Questione AFI-Comunitari: chi ci perde?

14 Dic , 2017  

di Emanuele Tinari

Foto di copertina tratta da baseballideas.it

 

In attesa del weekend e dell’ufficializzazione della prossima Ibl tiene banco la nuova regola su AFI e comunitari.

Per chi ancora non lo sapesse, dal 2018 non ci saranno obblighi di italiani, denominati AFI (atleta di formazione italiana), in campo, ma basterà solamente tenerne nel roster almeno il 50% cioè 12 sui 24. Resterà invariato il numero di extra-comunitari, al massimo 4, ma quest’anno senza nessuna possibilità di cambio, mentre per i comunitari nessun limite, fermo restante i posti destinati agli italiani.

Questo cosa comporterà? In tanti, anche giustamente, diranno che nessuno obbliga le società ad imbottirsi di giocatori con passaporto comunitario. Ovvio, come ancora più ovvio che nello sport, non conta partecipare come ci voleva far credere De Coubertin, ma vincere.

Staff tecnico, dirigenti, tifosi e soprattutto sponsor, sono, molto spesso, interessati solamente al risultato finale, senza preoccuparsi di come arrivarci (ovviamente rispettando il regolamento). Quindi molte società, soprattutto quelle che non dispongono di un efficiente settore giovanile, non si preoccuperanno tanto di far crescere il giovane talento, od acquistarlo, a caro prezzo da altre società, ma punteranno su un giocatore oltre confine già pronto che arriverà allo stesso costo, a volte anche minore, con una resa a primo impatto sicuramente più alta.

Nell’immediato, la base italiana che si è costruita credibilità tra campionato e nazionale non avrà di certo problemi a trovare un posto fisso da titolare. A lungo andare però, se non si darà la stessa opportunità di prima ad un giovane di emergere ci sarà un ricambio generazionale di livello? Ripeto che nessuno è obbligato a far giocare 10 stranieri, ma nel 2018 sarà possibile tutto questo. Non chiedo nemmeno che si giochi la quasi totalità di atleti del posto, come succede realmente solo a Nettuno e Parma, ma uno zoccolo duro italiano è fondamentale per non disperdere il materiale umano a disposizione.

La gatta da pelare più grande ce l’avrà sicuramente il neo manager della Nazionale, Gibo Gerali che vedrà ridursi i giocatori convocabili in campo ogni weekend.
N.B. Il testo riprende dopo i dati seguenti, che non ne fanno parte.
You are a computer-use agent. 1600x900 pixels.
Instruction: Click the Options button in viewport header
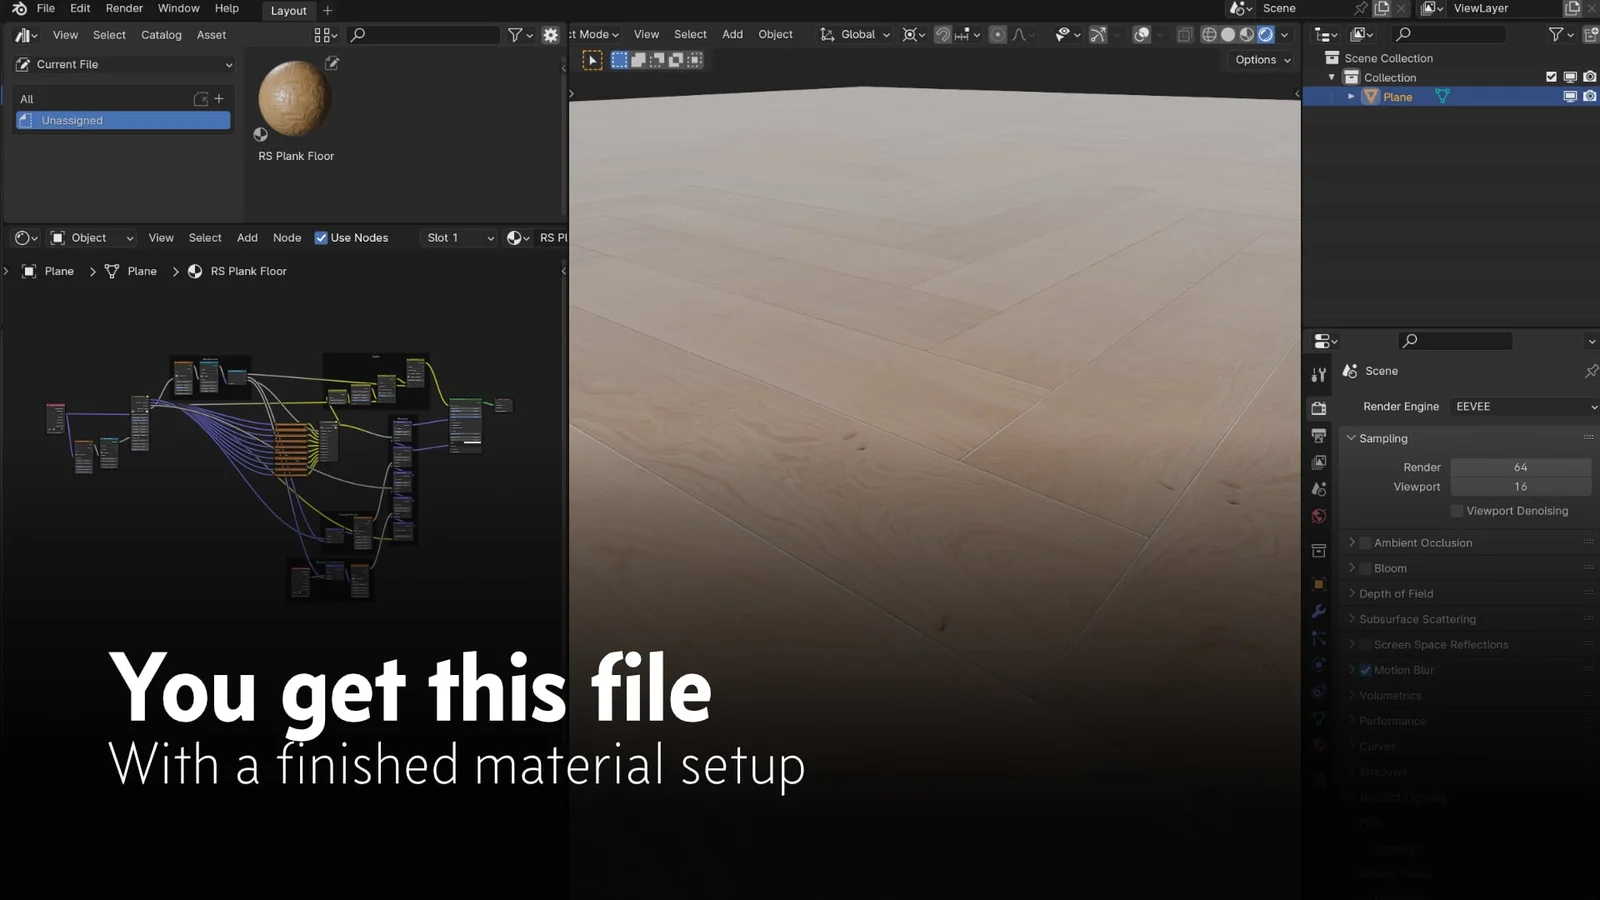click(x=1259, y=59)
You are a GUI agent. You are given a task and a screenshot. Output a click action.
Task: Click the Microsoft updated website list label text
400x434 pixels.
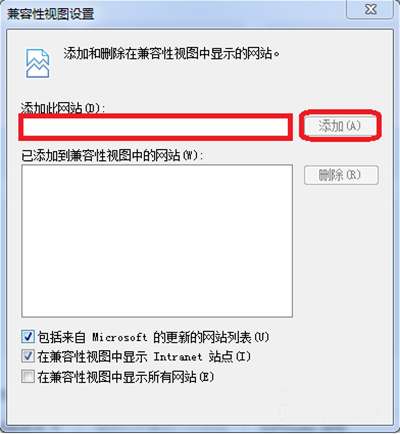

L’anno scorso ce ne erano sempre almeno 56 (7 obbligatori per squadra ogni partita), quest’anno potrebbero esserci giornate dove il numero sarà ampiamente ridotto soprattutto in ruoli chiave come quello del lanciatore ed interbase. Se già da diversi anni era quasi impossibile vedere un italiano di nascita giocare shortshop, negli ultimi anni il solo Mercuri è stato titolare fisso del ruolo, molto probabilmente si aprirà una falla anche nel ruolo di lanciatore, visto che quest’anno non sarà obbligatorio in nessuna delle due gare schierare un pitcher AFI. In un ruolo in cui negli ultimi anni abbiamo avuto diversi problemi, vivendo nell’ultima stagione una piccola ripresa, questo potrebbe rivelarsi quasi disastroso.

La Fibs ha detto di avere le mani legate sulla questione comunitari, però con un po’ di buon senso, prendendo esempio altri sport a noi vicini, come la SuperLega di pallavolo si potrebbe mettere un limite al numero di stranieri in campo. Nel volley sui 7 in campo (libero incluso) sono almeno 3 gli italiani sempre dentro, quindi il 42% della squadra. Questo diktat poteva essere ripreso dai nostri vertici federali imponendo 4 o 5 AFI sempre in campo, lasciando obbligatoriamente, a mio parere, una partita riservata ai nostri pitcher.